Designing observability for complex engineering teams.
Company
CodeXray
Role
Product Designer
Timeline
2025–Present
Domain
Observability, API Security
Context
CodeXray is an enterprise observability and API security platform. Engineering teams use it to monitor applications, APIs, databases, infrastructure, and distributed traces — all in one place. The product serves Developers, SREs, and Security Engineers at mid-to-large companies.
I joined as the first dedicated product designer, working across the full product surface.
Problem
Observability products carry a heavy information load — metrics, logs, traces, alerts, incidents, topology, and risk signals all compete for attention. For engineering teams, this density is a given. The design challenge is making it scannable, actionable, and fast to navigate under pressure.

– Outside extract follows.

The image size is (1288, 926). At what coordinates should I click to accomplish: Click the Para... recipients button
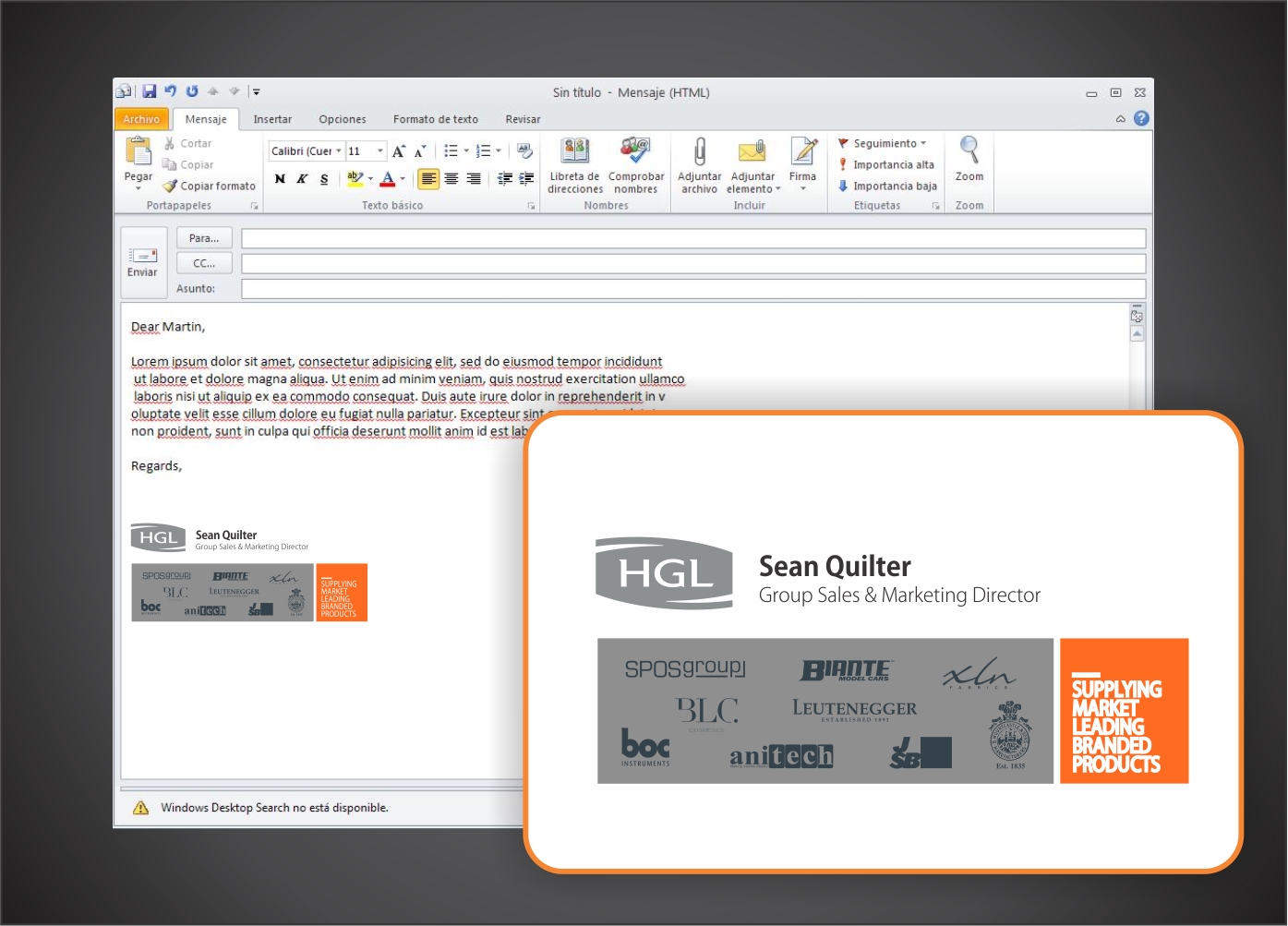point(204,238)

On the API security side, the problem is different: most teams don't know what APIs they have, let alone which ones are exposed or risky. The design challenge is surfacing invisible risk in a way that's credible and actionable — not just alarming.
My Role
As the sole product designer, I own the full design process — from early problem framing to shipped UI. This includes user research, information architecture, interaction design, visual design, and working directly with engineering on implementation.
Product Areas
The product spans several distinct surfaces, each with its own user context and information density:
Application Monitoring
Health, logs, alerts, incidents, and scanability across services.
API Security
Discovery, risk scoring, shadow APIs, PII exposure, and compliance posture.
Distributed Tracing
Request flows, latency breakdown, error propagation, and service topology.
Custom Dashboards
Role-based views for Developers, SREs, and Executives.
Database Monitoring
Query performance, connection pools, and slow query analysis.
Infrastructure
Host, container, and Kubernetes visibility.
Design Challenges
Information density vs. scannability
Observability UIs carry enormous data load. The challenge is preserving completeness while making the most important signal findable within seconds.
Multiple user roles, one product surface
A Developer debugging a trace, an SRE watching an incident, and an Executive reading a risk summary all use the same product differently. The design has to serve all three without fragmenting the experience.

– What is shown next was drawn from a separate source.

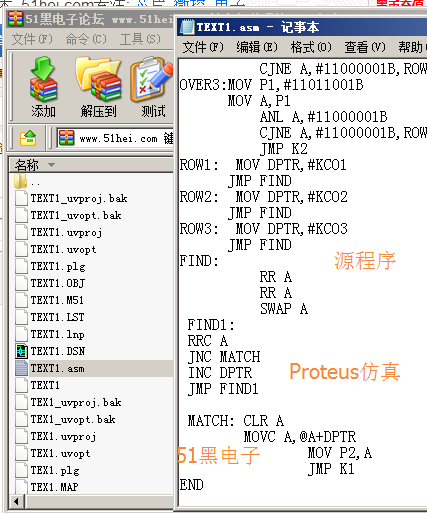Open Notepad 文件(F) menu
The height and width of the screenshot is (513, 427).
tap(203, 47)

Making invisible risk visible
API security risk is abstract. Shadow APIs, PII exposure, and misconfigured endpoints don't announce themselves. The design has to make this concrete and actionable without creating alert fatigue.
Designing without a design system
Joining as the first designer meant building patterns from scratch while shipping features simultaneously.
Key Decisions
Dark-first UI for observability surfaces
Engineers using monitoring tools in production environments — often in high-stress, low-light contexts — benefit from dark interfaces. Reduces eye strain and improves contrast for critical signals.
Severity-driven visual hierarchy
Color and weight are used exclusively to communicate severity — not decoration. Critical > Warning > Info > Normal maps to a consistent visual grammar across all surfaces.
Progressive disclosure on dense tables
API security and trace tables show a summary row by default. Details expand inline. This reduces cognitive load without hiding information behind navigation.
Role-based dashboard templates as starting points
Rather than a blank canvas, users get pre-built role templates. Customization is possible but not required. This reduces time-to-value for new users.
Visuals
Screenshots and recordings will be added here.
Outcome
The product is actively used by engineering teams at enterprise customers. The API security MVP shipped in early 2025 and is in active use. Custom dashboards reduced time-to-insight for SRE teams. The design system I built is now the foundation for all new feature work.
Specific metrics and customer quotes will be added as the product matures.
Reflection
Working on observability as a designer with an engineering background has been the right fit. I can read a distributed trace, understand what a P99 latency spike means, and talk to engineers about implementation constraints without losing the thread.
The biggest lesson: in dense products, clarity is a design decision made at every level — from information architecture to the weight of a single label. There's no shortcut.